The Seton Hall men’s basketball team fell to Providence on the road, 72-63, on Tuesday night after committing a season-high 22 turnovers.
The turnover total was the highest in a game for Seton Hall since 2016, and the Pirates continued to pile them up down the stretch. After a difficult and-one from Myles Powell to make the game 40-38, the Pirates coughed the ball up 10 times in the last 15 minutes of the game and caused the Friars to stretch a lead that they would not relinquish.
In the first half, both teams played loosely with the basketball, but Seton Hall commanded the tempo of the game. Myles Cale opened the game hot with two threes that would put the Pirates up 12-6 early on. Cale also grabbed seven rebounds in the first half, being extremely active on the glass.
The last five minutes of the half reflected how chippy the game was, as the lead went back and forth. Michael Nzei got in early foul trouble and forced the freshman Darnell Brodie into action to close out the half. Brodie saw key defensive minutes and finished a dunk that ignited the team to maintain the lead at the time.

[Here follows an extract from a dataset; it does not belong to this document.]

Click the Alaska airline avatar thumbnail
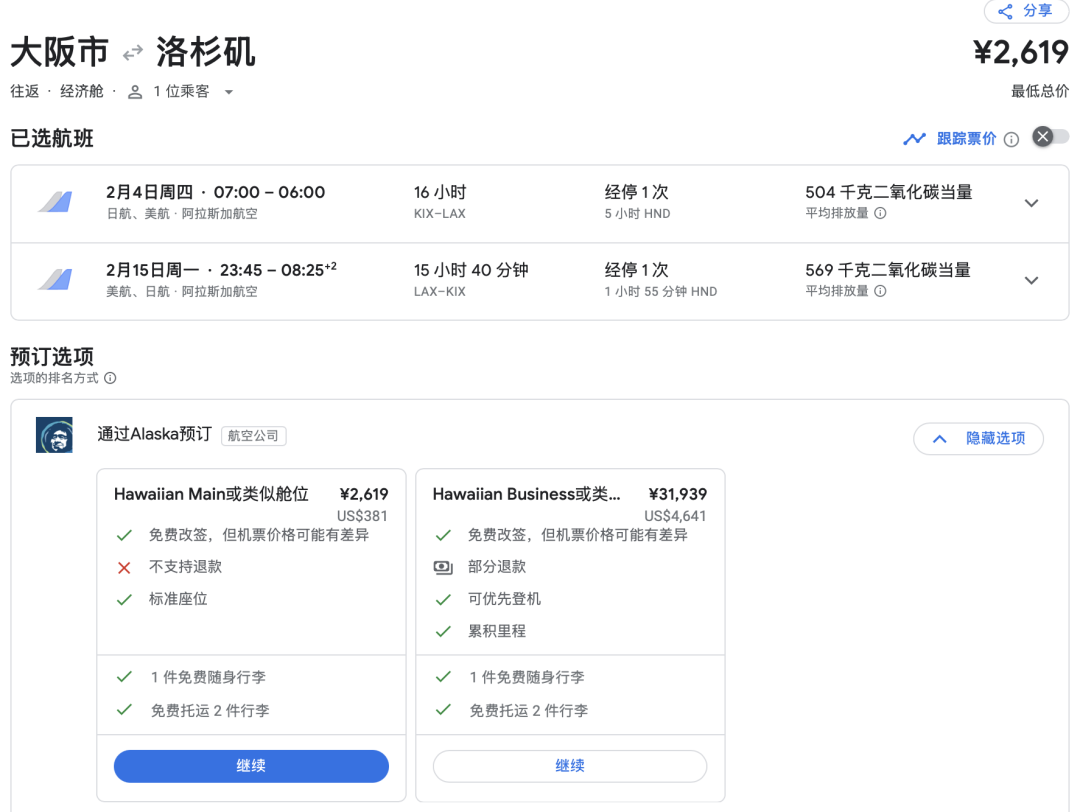(x=54, y=435)
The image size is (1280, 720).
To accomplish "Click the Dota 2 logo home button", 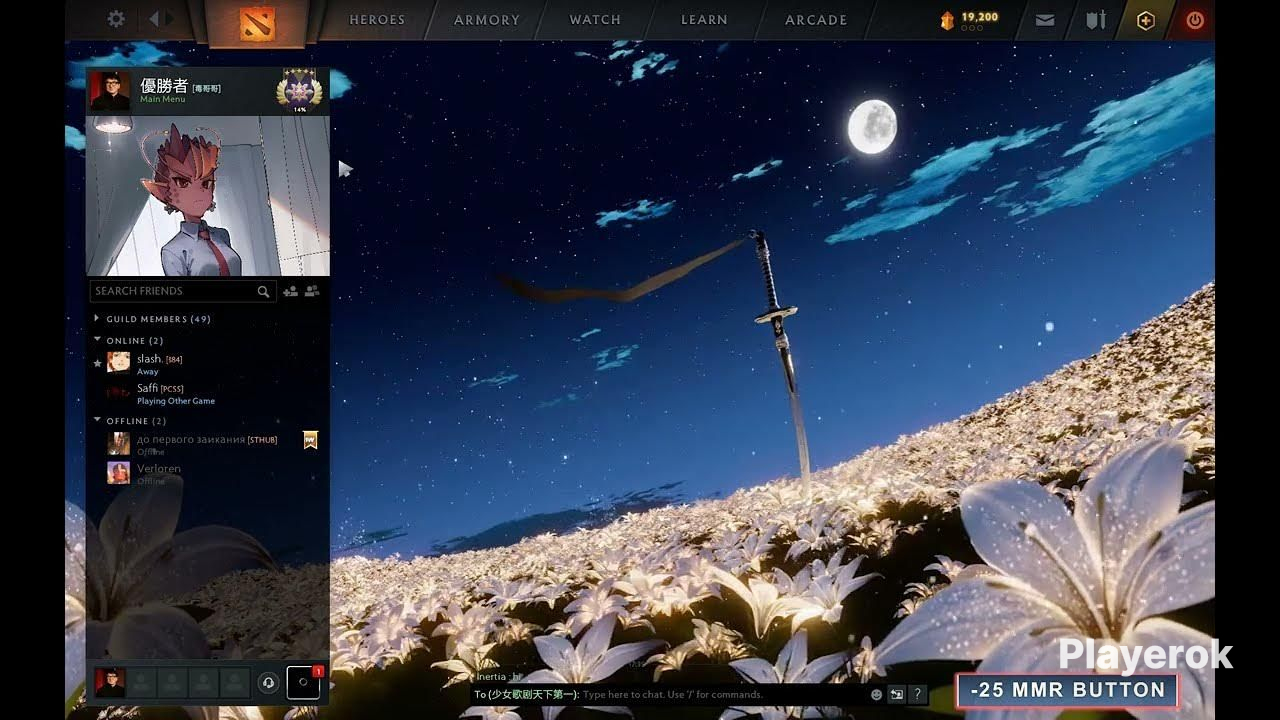I will point(257,23).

Providence led by one with a minute to go in the half, but Seton Hall fought back with layups by Quincy McKnight and Powell, who had nine points at the half, to retake the lead. The Pirates went into the locker room up 33-30.
With both teams continuing to trade baskets, the Friars were able to capitalize on the Pirates’ turnovers resulting in 13 points off of breaks. The Pirates also gave up 12 second chances points, making a comeback difficult.
Sandro Mamukelashvili also struggled to get into a rhythm, as he picked up his fourth foul with 12 minutes left in the second half. As he re-entered the game later in the half, he scored his first and only points of the game – after scoring double figures in three out of the last five games.
The Pirates now enter a losing skid, as they have lost three of the last four games in Big East play.
Up next for the Pirates is a home game against DePaul on Jan. 19. Tip-off is scheduled for 8 p.m.